See The py-web-lp Markup Language for more details on the language. For a simple example, we’ll use the following WEB file: examples/hw.w.

###########
Hello World
###########

This file has a small example.

@d The Body Of The Script @{
print("Hello, World!")
@}

The Python module includes a small script.

@o hw.py @{
@<The Body...@>
@}

This example has RST markup document, that includes some @d and @o chunks to define code blocks. The @d is the definition of a named chunk, The Body Of The Script. The @o defines an output file to be tangled. This file has a reference to the The Body Of The Script chunk.

When tangling, the code will be used to build the file(s) in the @o chunk(s). In this example, it will write the hw.py file by tangling the referenced chunk.

When weaving, the @d and @o chunks will have some additional RST markup inserted into the document. The output file will have a name based on the source WEB document. In this case it will be hw.rst.

Tangle Source Files

A user initiates this process when they have a complete .w file that contains a description of source files. These source files are described with @o commands in the WEB file.

The use case is successful when the source files are produced.

The use case is a failure when the source files cannot be produced, due to errors in the .w file. These must be corrected based on information in log messages.

A typical command to tangle (without weaving) is:

python -m pyweb -xw examples/hw.w -o examples

The outputs will be defined by the @o commands in the source. The -o option writes the resulting tangled files to the named directory.

Weave Documentation

A user initiates this process when they have a .w file that contains a description of a document to produce. The document is described by the entire WEB file. The default is to use ReSTructured Text (RST) markup. The output file will have the .rst suffix.

The use case is successful when the documentation file is produced.

The use case is a failure when the documentation file cannot be produced, due to errors in the .w file. These must be corrected based on information in log messages.

A typical command to weave (without tangling) is:

python -m pyweb -xt examples/hw.w -o examples

The output will be named examples/hw.rst. The -o option made sure the file was written to the examples directory.

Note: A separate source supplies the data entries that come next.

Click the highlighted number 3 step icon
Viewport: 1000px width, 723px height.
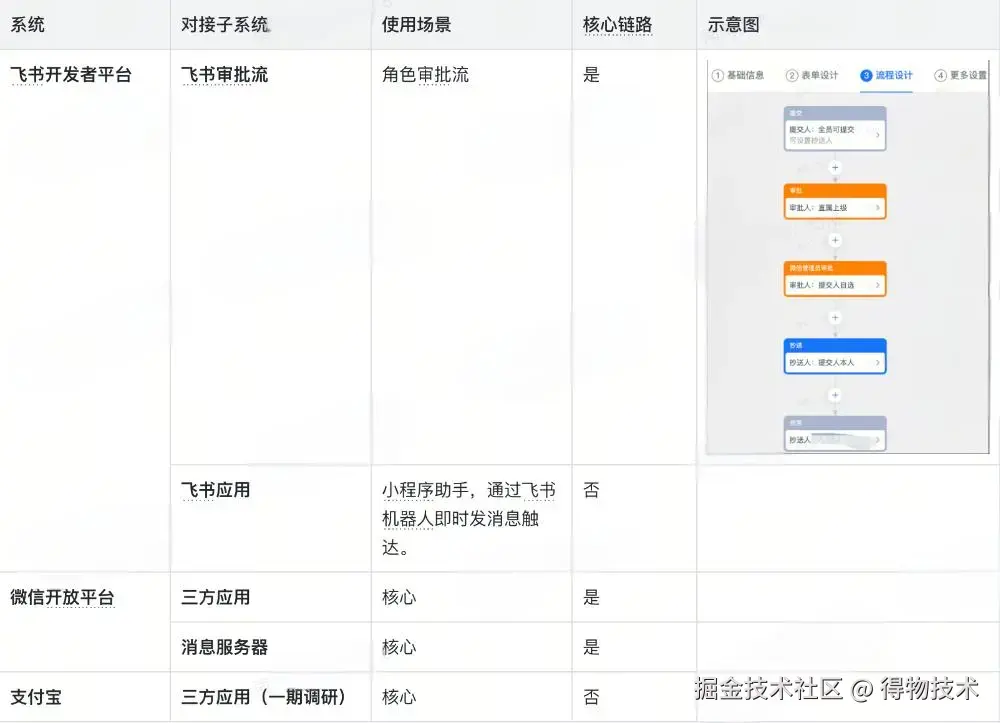coord(865,74)
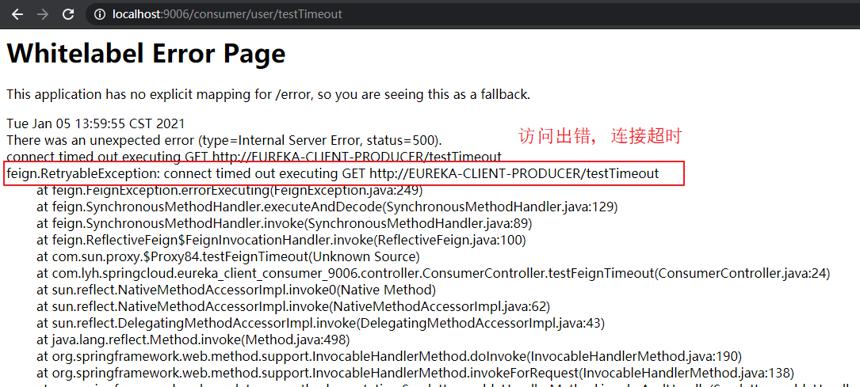Click the 'no explicit mapping for /error' sentence
This screenshot has width=860, height=387.
coord(268,94)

Running py-web-lp to Tangle and Weave

Assuming that you have marked pyweb.py as executable, you do the following:

python -m pyweb examples/hw.w -o examples

This will tangle the @o commands in examples/hw.w It will also weave the output, and create examples/hw.rst. This can be processed by docutils to create an HTML file.

Command Line Options

Currently, the following command line options are accepted.

-v:

Verbose logging.

-s:

Silent operation.

-c x:

Change the command character from @ to *x*.

-w weaver:

Choose a particular documentation weaver template. Currently the choices are rst, tex, and html.

-xw:

Exclude weaving. This does tangling of source program files only.

-xt:

Exclude tangling. This does weaving of the document file only.

-p command:

Permit errors in the given list of commands. The most common version is -pi to permit errors in locating an include file. This is done in the following scenario: pass 1 uses -xw -pi to exclude weaving and permit include-file errors; the tangled program is run to create test results; pass 2 uses -xt to exclude tangling and include the test results.

-o directory:

The directory to which to write output files.

Bootstrapping

py-web-lp is written using py-web-lp. The distribution includes the original .w files as well as a .py module.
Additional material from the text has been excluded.